The first group of training data (Figure 7b) was used to train a classification DNN to find a relationship between the EEG signal averaged over time bins and the target position. The training data consisted of the first 300 ms of the signal for all 35 channels, and the training labels were a 1 × 8 vector, with each column representing the positions. During this 300 ms period, the arm was not moving, and any amplitude/power that occurred was likely due to the presentation of a stimulus (the target position) and subsequent motor planning. This increase in neuronal firing before movement, known as preparatory activity, was used to train the network to predict the position of the movement trajectory. To speed up the computation time, the data were binned into 20 ms chunks, in a total of 15 bins for the 300 ms period with normalized values between 0 and 1. This allowed the neural network to process fewer data while still maintaining the necessary resolution for the analysis. Overall, this training approach was designed to identify the relationship between EEG signals and target positions and to enable the neural network to accurately predict the position of the movement trajectory.

The second neural network (Figure 7c) used in the study was a more advanced network designed for regression, which used the remaining data (during movement minus the last 100 ms) to find the relationship between EEG activity and the hand position vector. To speed up the computation time, the data were binned into 20 ms chunks, in a total of 30 bins with values between 1 and 0. The positional data were also binned, with each 20 ms chunk containing the average position over that time period. The location labels were the binned x and y position data, starting at 301 ms and ending 100 ms before recording termination. This setup reflects the predictive nature of the neural network, which was designed to predict hand position.

LSTM is a special variant of the recurrent neural network (RNN) that is capable of tracking long-term dependencies among input data sequences [43,44]. LSTMs are specifically designed for processing sequences of data over time, where each input to the network is a sequence of values (a sequential signal).
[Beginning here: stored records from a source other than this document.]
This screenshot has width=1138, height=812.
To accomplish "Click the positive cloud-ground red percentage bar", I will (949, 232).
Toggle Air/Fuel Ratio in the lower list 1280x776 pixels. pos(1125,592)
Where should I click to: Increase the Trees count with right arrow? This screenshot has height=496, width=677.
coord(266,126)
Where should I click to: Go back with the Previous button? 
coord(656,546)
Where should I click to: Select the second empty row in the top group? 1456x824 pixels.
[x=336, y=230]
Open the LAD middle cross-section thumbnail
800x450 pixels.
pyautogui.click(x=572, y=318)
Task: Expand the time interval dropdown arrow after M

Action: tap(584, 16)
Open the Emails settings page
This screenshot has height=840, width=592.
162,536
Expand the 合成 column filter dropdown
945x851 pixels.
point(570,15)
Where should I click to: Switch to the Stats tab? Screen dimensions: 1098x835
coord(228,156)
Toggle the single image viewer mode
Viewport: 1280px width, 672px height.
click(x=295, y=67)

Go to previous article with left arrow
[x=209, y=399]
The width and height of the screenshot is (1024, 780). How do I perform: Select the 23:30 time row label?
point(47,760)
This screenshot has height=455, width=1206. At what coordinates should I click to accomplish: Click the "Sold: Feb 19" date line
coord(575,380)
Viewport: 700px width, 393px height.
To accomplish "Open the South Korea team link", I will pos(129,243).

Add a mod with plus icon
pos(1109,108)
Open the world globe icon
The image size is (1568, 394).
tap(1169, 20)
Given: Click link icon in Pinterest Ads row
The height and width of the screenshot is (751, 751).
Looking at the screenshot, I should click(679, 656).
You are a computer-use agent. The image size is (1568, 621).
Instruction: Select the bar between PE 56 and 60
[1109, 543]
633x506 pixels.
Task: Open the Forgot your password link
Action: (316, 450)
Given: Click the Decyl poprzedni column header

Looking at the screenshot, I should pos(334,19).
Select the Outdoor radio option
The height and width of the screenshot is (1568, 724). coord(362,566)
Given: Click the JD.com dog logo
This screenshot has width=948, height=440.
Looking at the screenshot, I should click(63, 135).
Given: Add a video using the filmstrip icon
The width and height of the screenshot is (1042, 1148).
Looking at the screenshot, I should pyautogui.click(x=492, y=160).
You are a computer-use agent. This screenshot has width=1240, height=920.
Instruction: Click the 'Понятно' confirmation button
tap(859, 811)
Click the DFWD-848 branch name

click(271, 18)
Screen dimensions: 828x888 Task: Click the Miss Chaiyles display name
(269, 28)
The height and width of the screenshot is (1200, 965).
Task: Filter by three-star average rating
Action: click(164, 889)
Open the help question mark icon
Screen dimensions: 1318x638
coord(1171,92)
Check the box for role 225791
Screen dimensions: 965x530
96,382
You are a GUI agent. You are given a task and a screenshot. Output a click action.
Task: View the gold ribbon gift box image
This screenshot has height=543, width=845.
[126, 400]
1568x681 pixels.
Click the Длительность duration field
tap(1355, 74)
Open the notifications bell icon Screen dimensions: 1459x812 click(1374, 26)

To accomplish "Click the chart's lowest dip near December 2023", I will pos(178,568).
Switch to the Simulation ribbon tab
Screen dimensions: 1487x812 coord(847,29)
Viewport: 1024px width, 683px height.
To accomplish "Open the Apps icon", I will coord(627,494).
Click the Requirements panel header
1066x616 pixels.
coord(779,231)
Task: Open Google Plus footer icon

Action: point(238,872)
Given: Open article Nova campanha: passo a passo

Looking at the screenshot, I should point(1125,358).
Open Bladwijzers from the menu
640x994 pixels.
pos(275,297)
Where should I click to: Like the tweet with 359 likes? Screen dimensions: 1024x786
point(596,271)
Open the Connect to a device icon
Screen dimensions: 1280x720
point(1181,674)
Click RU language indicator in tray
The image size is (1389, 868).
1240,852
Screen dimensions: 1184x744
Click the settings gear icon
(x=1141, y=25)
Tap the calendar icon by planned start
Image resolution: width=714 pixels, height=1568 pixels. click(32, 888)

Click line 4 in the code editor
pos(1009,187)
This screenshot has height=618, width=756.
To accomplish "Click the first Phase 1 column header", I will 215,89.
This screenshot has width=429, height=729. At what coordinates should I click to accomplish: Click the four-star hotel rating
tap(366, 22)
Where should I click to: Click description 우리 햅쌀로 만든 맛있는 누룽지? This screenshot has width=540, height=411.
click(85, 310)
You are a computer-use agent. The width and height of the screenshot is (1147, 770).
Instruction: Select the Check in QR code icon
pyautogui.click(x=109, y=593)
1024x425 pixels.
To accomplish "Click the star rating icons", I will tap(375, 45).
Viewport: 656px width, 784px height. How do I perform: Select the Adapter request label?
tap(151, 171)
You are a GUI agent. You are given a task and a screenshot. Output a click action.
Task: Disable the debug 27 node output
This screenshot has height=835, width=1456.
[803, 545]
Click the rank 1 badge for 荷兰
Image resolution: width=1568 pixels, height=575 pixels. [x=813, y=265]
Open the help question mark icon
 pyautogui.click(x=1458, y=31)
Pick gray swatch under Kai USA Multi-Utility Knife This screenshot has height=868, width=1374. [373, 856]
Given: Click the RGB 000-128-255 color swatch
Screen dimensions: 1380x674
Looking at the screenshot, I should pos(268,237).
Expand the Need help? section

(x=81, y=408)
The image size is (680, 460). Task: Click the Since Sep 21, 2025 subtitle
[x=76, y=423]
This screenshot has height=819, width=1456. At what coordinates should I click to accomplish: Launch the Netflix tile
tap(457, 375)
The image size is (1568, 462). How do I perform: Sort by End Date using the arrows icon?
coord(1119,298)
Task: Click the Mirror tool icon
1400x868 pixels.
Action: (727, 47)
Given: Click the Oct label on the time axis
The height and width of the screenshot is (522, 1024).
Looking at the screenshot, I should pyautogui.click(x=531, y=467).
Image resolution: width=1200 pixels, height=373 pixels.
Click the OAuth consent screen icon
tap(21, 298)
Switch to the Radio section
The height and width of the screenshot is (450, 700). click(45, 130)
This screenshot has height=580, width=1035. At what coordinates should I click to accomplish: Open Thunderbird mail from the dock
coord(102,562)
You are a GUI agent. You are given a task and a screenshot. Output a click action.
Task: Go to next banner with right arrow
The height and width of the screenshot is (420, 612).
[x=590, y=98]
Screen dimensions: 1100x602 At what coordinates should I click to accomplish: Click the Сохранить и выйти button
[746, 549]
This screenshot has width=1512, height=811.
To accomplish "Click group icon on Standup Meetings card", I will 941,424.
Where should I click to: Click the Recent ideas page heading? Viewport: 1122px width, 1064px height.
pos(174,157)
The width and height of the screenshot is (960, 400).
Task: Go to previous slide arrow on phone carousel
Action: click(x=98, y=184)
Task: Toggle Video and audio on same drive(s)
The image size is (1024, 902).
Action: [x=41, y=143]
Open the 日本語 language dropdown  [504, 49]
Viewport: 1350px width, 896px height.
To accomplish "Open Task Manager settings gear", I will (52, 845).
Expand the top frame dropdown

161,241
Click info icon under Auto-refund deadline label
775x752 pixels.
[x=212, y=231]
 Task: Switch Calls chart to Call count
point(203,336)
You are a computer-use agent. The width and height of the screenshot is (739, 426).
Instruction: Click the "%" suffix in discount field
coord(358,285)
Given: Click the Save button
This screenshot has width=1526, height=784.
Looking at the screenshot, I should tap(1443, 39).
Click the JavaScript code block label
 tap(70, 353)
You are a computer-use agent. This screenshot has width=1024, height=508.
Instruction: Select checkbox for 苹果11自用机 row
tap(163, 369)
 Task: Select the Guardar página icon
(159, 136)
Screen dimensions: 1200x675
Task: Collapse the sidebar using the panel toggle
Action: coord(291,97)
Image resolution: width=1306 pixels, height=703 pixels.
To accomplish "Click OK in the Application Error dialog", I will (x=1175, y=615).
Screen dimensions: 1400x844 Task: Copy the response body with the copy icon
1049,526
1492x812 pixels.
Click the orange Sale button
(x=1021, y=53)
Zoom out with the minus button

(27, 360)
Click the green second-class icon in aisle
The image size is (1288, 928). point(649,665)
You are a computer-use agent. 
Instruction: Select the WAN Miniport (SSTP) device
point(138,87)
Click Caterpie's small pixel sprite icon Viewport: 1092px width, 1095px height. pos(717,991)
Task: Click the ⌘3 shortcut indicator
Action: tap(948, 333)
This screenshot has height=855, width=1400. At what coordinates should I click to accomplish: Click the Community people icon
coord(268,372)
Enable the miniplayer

In an LSTM network, there are multiple memory cells, each with its own input, output, and forget gates. These gates regulate the flow of information into and out of each cell, allowing the network to selectively remember or forget information based on its relevance to the task at hand. At each time step, the LSTM network receives an input sequence, and the network performs a series of calculations using the input value, the previous cell state, and the previous output. These calculations are used to update the cell state and the output for the current time step. The output of the network can then be used for both classification (first neural network) and regression (second neural network. In the case of EEG signals, the LSTM network can be used to classify the signals into different categories based on the task being performed by the subject. The input to the network is a sequence of EEG data, and the output is a classification label indicating the task being performed; in our case, for the first, it was one of the 8 angles, and for the second neural network, it was the arm position [44,45].

h_{t} = σ_{g} (W x_{t} + R h_{t - 1} + b) ⊙ σ_{c} (c_{t})

(1)

$σ_{c}$ : hyperbolic tangent function; $σ_{g}$ : sigmoid function;
W: input weights; R: recurrent weights, b: Bias.

In our study, both neural networks used in the study employed an LSTM architecture. This architecture was chosen based on the algorithm, architecture, and formulas provided in Matlab (mathworks.com/help/deeplearning/ug/long-short-term-memory-networks.html) accessed on 20 May 2023 (Formula (1)). The first neural network, which was designed to predict the position observed by the participant, used a Classification LSTM Network (Figure 8).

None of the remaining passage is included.